My very best wishes to you both as you go forward, big hugs and please feel free to ask any questions at all. Evie xx
Hi again, yes it's an implant. Pre pectoral I think it's called.Il have to do more research
as I was told it's the most up to date very expensive implant. BUT I hope I'm doing the right
thing,should I ,at MY AGE even bother with this? I still want to wear nice tops,not too tight
or loose, in the summer. So I at least look a bit womanly+as though I got a bit of a cleavage+a wear
padded bra as well. Otherwise, as I'm so trim+athletic looking elsewhere ,+as my breasts are so unfairly
small,Can't I at least feel good about myself for a few more years until I retire+shut myself away.?
But I'm so anxious,paronoid, scared, +I being late for menopause,just started properly 6 month ago,
is adding to me being indecisive,but it's all planned with hospital now,unless I back out. I'm so needle
phobic, scared of operations. scared in case dcis has spread. I've told doc not to take out lymp node,it's just
another thing IL have to recover from. I shouldn't complain ,should I ,some ladies,like yourself go through
chemo also,+radio, +far worse.
Yes agree it is worrying not knowing if it is going to become invasive or not. I was having a mastectomy but they did my oncotype test and the results can=me back yesterday so i have to go for chemo first. I'm gutted as it's the only thing I didn't want BUT i know it is the right thing to do.
I hope your surgery goes ok. Have you decided what type of reconstruction?
Thanks.Jo22. I'm 61! Masectomy in 10 days time+reconstruction at same time. I presume
docs can't tell if or when DCIS will be invasive,. Mine may never do so but then again it may.
It's the worrying what ifs going through your mind. So if I have breast removed+hopefully
dcis hasn't become invasive since lumpectomy op I had in Jan, then at least no more
worries as if it did get invasive I'd have to go through extra trauma of chemo,radio etc.
So what are you having done Jo?
Oh sorry to hear your DCIS has come back. I guess I feel like I'm having such bad luck as this is the 3rd attempt to get all the IDC & DCIS out and I'm only on the first occurrence. But I know this can be the case with smaller breasts I am 34D.
I think it is wise to remove the DCIS if you can then the risk is less for it spreading in future. How didi they predict 50/50 I didnt think they could predict that at all. Have they recommended reconstruction or have you decided against? I am only 48 and still would like to have two boobs so have been recommended the implant. I'm just not sure I trust my team now after two bad ops.
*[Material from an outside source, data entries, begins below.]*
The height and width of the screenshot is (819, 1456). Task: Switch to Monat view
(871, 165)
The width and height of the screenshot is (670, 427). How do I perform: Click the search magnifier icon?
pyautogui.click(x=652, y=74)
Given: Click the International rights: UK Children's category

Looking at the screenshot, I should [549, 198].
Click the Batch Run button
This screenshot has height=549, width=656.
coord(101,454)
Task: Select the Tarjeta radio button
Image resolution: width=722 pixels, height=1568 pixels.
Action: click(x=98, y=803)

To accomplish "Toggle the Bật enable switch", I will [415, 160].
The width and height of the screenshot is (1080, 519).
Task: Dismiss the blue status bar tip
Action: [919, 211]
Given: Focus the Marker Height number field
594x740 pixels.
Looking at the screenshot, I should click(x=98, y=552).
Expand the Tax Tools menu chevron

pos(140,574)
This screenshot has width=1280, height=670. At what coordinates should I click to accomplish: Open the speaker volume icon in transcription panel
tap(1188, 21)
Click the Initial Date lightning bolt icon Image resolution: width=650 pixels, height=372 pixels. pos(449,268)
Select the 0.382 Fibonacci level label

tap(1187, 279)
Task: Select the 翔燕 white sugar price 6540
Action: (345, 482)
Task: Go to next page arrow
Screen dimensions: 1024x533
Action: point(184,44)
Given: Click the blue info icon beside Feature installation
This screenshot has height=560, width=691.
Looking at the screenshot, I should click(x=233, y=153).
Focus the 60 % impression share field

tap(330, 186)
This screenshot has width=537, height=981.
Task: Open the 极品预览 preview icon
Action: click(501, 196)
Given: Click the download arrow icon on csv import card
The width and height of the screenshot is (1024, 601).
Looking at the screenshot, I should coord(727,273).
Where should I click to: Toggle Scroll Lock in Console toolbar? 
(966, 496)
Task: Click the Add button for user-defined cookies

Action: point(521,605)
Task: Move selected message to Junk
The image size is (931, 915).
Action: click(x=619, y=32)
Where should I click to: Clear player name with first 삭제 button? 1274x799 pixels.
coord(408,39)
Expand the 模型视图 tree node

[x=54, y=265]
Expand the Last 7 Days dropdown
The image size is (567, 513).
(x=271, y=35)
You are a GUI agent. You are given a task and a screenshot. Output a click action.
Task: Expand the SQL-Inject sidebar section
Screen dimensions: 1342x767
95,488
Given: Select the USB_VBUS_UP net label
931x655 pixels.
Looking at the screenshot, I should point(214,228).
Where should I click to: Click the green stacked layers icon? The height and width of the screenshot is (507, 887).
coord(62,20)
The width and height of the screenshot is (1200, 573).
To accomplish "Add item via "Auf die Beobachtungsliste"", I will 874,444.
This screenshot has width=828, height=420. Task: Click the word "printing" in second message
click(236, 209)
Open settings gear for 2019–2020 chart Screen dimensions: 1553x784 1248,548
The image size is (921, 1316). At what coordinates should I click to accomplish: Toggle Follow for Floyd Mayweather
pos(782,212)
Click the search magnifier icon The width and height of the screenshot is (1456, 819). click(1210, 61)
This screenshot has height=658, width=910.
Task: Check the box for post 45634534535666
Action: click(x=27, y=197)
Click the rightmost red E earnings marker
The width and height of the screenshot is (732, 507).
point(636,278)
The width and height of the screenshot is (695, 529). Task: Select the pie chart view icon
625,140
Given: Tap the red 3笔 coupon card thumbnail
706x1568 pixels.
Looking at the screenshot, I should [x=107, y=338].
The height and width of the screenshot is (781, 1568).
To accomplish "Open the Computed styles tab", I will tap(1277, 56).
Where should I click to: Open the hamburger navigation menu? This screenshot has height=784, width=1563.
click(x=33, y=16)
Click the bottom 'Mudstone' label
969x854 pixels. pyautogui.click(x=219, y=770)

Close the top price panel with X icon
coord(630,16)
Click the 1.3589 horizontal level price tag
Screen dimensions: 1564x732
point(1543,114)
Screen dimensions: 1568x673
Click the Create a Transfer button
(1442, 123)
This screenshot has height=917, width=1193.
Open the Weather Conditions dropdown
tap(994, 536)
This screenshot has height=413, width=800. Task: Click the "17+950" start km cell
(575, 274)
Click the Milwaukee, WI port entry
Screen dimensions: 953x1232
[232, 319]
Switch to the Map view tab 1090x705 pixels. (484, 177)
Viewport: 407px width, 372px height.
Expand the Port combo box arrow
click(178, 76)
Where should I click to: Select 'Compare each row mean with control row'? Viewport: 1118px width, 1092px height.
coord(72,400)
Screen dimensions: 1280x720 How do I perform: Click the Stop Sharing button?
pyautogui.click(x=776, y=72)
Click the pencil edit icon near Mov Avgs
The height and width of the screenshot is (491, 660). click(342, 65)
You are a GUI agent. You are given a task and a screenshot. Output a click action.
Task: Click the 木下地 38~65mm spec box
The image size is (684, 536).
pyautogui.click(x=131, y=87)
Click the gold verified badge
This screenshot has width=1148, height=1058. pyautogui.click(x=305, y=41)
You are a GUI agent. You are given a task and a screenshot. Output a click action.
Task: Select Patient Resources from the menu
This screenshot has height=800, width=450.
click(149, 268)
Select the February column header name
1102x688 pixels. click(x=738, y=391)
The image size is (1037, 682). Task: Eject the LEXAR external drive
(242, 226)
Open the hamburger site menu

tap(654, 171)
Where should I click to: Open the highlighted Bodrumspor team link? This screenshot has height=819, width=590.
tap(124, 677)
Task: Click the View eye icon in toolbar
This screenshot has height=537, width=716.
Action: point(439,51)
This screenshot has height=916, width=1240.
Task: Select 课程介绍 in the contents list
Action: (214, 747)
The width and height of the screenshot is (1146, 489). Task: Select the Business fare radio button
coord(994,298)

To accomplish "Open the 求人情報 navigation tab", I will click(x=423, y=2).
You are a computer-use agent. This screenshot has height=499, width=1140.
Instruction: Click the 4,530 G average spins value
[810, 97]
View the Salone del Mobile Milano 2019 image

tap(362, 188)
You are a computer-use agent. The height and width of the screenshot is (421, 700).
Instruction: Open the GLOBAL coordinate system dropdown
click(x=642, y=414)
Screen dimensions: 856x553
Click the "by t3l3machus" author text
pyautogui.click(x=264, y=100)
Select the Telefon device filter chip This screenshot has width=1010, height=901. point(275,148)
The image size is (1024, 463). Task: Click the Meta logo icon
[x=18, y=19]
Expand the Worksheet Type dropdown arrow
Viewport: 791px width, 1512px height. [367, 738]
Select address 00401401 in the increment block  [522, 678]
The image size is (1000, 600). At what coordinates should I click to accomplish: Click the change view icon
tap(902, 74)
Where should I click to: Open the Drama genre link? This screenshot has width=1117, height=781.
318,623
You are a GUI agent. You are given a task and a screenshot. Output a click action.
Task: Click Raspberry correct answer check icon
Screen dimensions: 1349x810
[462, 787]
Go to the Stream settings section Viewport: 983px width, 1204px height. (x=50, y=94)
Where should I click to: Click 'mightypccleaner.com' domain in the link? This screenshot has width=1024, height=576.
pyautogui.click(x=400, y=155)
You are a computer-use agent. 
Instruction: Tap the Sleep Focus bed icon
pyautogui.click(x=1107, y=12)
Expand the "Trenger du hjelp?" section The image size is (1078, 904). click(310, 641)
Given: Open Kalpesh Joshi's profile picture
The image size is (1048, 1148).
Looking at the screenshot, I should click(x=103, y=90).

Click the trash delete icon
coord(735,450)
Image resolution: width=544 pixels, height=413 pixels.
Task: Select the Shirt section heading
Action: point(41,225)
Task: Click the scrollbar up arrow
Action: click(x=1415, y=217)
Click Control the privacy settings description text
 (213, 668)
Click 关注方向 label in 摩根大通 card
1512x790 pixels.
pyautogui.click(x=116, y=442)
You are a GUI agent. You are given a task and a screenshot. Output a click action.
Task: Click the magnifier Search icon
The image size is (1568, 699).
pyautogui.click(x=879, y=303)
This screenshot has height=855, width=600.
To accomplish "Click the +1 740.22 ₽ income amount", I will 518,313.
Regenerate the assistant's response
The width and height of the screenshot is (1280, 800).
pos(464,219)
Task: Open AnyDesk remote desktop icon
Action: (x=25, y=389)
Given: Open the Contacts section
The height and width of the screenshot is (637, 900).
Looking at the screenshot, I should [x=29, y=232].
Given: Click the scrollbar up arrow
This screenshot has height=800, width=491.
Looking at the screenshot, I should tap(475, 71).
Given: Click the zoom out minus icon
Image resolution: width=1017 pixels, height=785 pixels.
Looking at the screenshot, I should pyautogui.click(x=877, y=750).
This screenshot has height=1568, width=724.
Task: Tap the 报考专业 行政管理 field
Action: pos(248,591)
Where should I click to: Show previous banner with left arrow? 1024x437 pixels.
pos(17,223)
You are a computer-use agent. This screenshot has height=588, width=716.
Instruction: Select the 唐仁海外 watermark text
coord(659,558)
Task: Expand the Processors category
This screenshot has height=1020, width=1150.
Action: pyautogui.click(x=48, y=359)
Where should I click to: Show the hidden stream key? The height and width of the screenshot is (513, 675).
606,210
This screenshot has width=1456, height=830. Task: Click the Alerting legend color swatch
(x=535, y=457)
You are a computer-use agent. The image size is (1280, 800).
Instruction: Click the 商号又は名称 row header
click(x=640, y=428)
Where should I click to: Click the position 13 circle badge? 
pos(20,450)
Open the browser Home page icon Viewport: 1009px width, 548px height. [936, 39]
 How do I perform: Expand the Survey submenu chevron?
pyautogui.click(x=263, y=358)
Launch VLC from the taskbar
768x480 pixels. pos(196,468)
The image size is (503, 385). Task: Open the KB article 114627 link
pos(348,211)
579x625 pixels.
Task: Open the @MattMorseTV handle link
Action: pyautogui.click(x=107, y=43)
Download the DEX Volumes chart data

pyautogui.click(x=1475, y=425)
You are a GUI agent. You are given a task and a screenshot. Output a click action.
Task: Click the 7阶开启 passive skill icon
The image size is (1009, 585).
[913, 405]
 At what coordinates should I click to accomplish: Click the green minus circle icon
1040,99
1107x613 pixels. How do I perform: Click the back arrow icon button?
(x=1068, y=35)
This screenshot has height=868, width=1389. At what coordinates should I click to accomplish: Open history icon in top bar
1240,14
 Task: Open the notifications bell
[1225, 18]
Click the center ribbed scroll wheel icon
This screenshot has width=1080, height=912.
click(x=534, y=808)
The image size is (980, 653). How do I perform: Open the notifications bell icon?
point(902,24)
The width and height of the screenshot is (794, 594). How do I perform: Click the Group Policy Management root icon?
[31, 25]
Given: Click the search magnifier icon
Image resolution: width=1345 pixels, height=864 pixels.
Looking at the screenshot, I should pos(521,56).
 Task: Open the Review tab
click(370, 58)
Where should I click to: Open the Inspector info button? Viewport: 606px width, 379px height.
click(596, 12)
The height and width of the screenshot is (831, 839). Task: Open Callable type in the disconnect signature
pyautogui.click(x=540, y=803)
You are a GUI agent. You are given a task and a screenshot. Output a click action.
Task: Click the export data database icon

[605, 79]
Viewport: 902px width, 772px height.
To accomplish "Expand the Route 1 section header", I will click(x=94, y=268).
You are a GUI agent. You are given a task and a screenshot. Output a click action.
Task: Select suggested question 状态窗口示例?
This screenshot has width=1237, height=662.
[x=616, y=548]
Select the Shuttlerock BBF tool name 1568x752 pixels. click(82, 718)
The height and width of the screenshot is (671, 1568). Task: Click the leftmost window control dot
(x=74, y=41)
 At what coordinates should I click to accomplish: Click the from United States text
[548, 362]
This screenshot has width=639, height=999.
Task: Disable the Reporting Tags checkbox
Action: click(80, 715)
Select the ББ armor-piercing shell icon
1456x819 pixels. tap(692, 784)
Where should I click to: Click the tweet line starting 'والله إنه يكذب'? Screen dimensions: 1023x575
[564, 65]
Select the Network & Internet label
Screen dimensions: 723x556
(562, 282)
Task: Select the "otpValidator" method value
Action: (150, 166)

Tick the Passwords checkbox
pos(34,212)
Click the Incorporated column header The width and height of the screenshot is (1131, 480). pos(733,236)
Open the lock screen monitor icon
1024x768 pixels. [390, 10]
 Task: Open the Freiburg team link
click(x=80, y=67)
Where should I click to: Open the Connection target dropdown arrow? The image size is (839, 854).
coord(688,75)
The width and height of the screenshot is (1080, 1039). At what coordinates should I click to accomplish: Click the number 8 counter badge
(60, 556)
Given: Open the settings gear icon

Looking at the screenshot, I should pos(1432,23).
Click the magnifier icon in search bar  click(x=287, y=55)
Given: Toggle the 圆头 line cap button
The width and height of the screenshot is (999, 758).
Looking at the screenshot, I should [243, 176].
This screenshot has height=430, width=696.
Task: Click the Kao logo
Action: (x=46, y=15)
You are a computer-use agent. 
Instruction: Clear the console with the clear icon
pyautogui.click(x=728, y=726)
Hope yours goes well and you recovery is swift and trouble free xx
Hi. Jo. I'm probably bit older than you ,but I had a lumpectomy 10 years ago. Now the DCIS has returned
in same breast, I had another lumpectomy in January this year. Doc couldn't get all the dcis out as I'm small
breasted ,+radiotherapy won't be much use. There was n clear margins this time. Doc recommends mastecomy,so I'm due to have op in 3 weeks time. 50/50 chance dcis may become invasive.
I may have an unnecessary op,it may not become invasive till I'm 80,by which time I may not care.
I hope I'm doing the right thing. Savanah
I have had two lumpectomies on one breast to remove IDC and some DCIS. As the 2nd surgery didn't have clear margins they are recommending mastectomy. I asked for this right from the start but they didn't recommend it. Now I feel like I'm back at square one. Has anyone else had this?